What you are asked to do:
Continue the piece on the Netherlands' slim qualifying hopes and the writer's grandfather, starting after its final sentence.

*** Opening Document passage ***

Gentlemen, start your calculators.

By ten o’clock this evening, unless nature decides again that it hates football and unleashes more bolts of lightning across the Ukrainian skies, we will know whether or not the Netherlands have achieved the impossible. No team has ever qualified from the group stages of a major tournament having lost their first two matches and although statistically the chances of the Oranje becoming the first are slim, the results that are required to satisfy this outcome are not entirely outside the realms of possibility. All that is required to see Holland through is a two-goal victory over Portugal in Kharkiv, while we must hope that Denmark lose to Germany in Lviv.

Regardless of the outcome this evening, the likelihood is that I will not be posting for a few days, due to my grandfather’s funeral taking place in Rotherham at the beginning of next week. Francis Marsden Thompson, the man responsible for not only my middle name but the majority of the genetics for which I am grateful, was born on 3rd June 1932 in South Yorkshire. After joining the Royal Navy at the age of sixteen, Frank was stationed in Tobermory on the Isle of Mull for his naval training, after which he was assigned to the HMS Reclaim, the first deep sea diving salvage vessel of it’s kind equipped with sonar, underwater cameras and echosound apparatus. After many years service my grandfather was discharged with injuries sustained during service that would prevent him from working for the majority of his life, however it did not stop him playing football in the back garden with me and my older brother, a goalkeeper of intimidating presence and lightning reactions; I would look up as I took a first touch and Russell would be on his goal line, when I would glance upwards again a fraction of a second later to strike the ball he would be on top of me. A passionate fan of the game although never one team in particular (he was far too open-minded for that), Frank would stand at the end of the garden path, flicking the ball up with his slippers and volleying it inch-perfectly into a space equidistant from myself and Russell, at which point we would charge at each other with reckless abandon and often disastrous results.

*** Closing Document passage ***
*** Opening Extracted material ***

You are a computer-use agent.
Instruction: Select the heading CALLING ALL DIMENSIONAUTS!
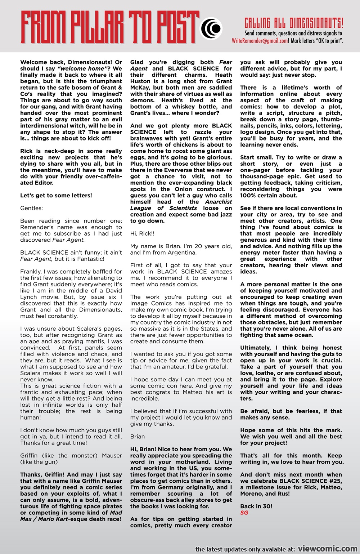pyautogui.click(x=294, y=24)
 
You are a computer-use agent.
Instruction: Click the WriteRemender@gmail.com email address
pyautogui.click(x=260, y=41)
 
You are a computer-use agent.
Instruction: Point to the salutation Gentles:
pyautogui.click(x=31, y=208)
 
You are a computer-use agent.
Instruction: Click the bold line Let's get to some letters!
pyautogui.click(x=56, y=196)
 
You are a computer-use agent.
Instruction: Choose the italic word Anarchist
pyautogui.click(x=219, y=202)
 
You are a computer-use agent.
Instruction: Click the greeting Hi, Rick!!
pyautogui.click(x=142, y=233)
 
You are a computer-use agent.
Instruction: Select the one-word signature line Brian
pyautogui.click(x=138, y=437)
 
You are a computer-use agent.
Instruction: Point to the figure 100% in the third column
pyautogui.click(x=248, y=196)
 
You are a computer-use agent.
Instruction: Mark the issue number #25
pyautogui.click(x=333, y=481)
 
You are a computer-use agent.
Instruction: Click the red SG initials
pyautogui.click(x=244, y=513)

*** Closing Extracted material ***

Written response:
It is Frank that I have to thank for the natural sense of balance, spatial awareness and pace over ten yards that have allowed me to enjoy playing this game over the years, as well as many other traits that I associate with the game such as my preference for a whisky and an overly-optimistic, poorly-planned approach to betting. (I once gave him a lift to the bookies in the car; upon our arrival he got out and put a twenty pound note on the seat. “Half of my winnings” he said. Upon his arrival back at my parents’ house later on, by which point the twenty pounds was of course long gone, I asked him how he had got on. I didn’t catch the sentence that he grumbled as he walked off to set himself down in front of the fire, but it didn’t sound like the tone of victory.) It is also because of my grandad that I developed such a love for this game as a spectator and supporter, and although he was of course a fierce patriot, his compassion and rational intelligence also made him the only member of my family that supported my treacherous decision to follow the Netherlands, as he did when my uncle Frank, also named after his father, decided to follow Holland in the late eighties. Maybe it is because, like me he saw something in the mentality of that footballing nation that he recognised in himself, in their deliberate recklessness and carefree perfectionism; the last thing he ever said to me was “Go and put a bet on for me” and as I left his bedroom “We don’t go either way us, do we?” It would appear that neither do the Oranje.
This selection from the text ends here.